I'm chewing through my email here at work, and I see a notice that our Cloud platform (built on ESX/Surgient) is going down for upgrades this weekend, a nearly 24 hour outage of the platform.  It got me to thinking - when does Amazon Web Services or Google App Engine ever shut down their cloud? 

People who know me well know that I really hate technology.  Not that I'm a luddite, but that most technology is actually crap - poorly engineered, prone to failure, difficult to fix.  I'm in the midst of building a webapp with a Lua plugin for Adobe Lightroom, and I will have to deal with the fact that a user may install my plugin, and never update it.  I may have to service version 1 of my plugin forever.  My web service is the type that needs to be robust - taking the whole cloud of servers down to upgrade just isn't in the cards.  I have to build my data model to be resilient - I can't change it midstream, and I can't do massive database upgrades that allow me to take the system offline for a day at a time.  I must plan for cases where I can only upgrade components of my infrastructure at a time. 

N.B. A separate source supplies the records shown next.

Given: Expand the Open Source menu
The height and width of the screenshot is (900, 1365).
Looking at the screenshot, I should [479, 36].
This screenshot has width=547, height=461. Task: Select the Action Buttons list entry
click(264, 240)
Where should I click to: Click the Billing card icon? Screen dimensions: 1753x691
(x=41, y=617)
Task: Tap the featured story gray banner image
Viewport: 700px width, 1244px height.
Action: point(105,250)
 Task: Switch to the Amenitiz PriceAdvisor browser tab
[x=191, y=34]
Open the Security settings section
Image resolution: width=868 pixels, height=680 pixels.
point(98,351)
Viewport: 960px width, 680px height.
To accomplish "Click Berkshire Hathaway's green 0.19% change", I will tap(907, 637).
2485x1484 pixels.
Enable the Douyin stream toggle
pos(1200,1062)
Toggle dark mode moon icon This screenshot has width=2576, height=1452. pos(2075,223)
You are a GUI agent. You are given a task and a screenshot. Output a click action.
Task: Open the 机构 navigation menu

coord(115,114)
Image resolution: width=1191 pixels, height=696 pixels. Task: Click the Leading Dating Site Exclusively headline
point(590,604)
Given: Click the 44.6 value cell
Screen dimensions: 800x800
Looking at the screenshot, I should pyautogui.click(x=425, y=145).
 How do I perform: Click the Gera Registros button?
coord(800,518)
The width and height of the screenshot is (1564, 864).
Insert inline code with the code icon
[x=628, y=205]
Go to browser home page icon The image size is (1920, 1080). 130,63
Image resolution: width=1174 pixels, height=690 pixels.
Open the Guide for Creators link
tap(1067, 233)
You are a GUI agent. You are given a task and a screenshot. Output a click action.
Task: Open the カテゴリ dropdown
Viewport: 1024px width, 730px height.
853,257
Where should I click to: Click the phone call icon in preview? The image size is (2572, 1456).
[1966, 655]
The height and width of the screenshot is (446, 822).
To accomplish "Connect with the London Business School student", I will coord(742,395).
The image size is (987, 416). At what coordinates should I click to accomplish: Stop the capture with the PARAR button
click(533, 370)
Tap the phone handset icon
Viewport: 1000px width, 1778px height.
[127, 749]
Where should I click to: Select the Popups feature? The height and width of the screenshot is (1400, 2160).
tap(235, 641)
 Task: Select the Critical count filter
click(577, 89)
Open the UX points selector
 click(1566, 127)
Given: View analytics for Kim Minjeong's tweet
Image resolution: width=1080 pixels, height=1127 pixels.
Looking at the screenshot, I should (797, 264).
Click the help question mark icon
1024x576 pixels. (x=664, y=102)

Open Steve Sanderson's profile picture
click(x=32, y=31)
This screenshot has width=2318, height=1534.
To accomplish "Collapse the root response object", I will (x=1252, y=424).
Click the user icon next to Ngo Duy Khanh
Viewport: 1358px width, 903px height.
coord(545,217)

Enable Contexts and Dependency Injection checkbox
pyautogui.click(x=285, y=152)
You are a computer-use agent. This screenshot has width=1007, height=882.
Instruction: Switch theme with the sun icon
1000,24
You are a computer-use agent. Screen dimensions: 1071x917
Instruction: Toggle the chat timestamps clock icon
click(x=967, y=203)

Things I must be able to tell about my infrastructure: 

1. what I'm running and it's versions. 

2. health of what I'm running 

3. status of any dependencies. 

 

Because truth be told, I must write my software and my app as if the Cloud can't be rebooted.  And the fact that my day job requires this on a constant basis is borderline criminal - we should hold our software vendors to higher standards.  I shouldn't put 100% of my cloud users out of commission, when I might be able to limit it to a fraction - or none at all.